EXERCISE DETAILS: Line count for "will": tally the lines of the records below that contain it, and give only that number.

++++ DATA EXTRACTS ++++

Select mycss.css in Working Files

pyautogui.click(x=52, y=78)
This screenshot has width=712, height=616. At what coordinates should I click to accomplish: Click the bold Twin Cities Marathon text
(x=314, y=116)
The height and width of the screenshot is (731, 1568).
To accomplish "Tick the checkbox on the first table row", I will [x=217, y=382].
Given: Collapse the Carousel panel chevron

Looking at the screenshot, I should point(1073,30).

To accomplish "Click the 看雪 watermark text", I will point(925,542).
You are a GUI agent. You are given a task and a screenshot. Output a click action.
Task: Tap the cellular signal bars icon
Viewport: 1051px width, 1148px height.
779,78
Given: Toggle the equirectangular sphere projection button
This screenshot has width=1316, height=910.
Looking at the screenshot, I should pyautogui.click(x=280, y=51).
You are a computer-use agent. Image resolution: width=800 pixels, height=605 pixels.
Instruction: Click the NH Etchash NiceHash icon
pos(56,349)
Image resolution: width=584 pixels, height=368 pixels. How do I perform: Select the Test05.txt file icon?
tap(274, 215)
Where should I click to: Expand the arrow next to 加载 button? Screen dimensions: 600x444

++++

ANSWER BOX: 2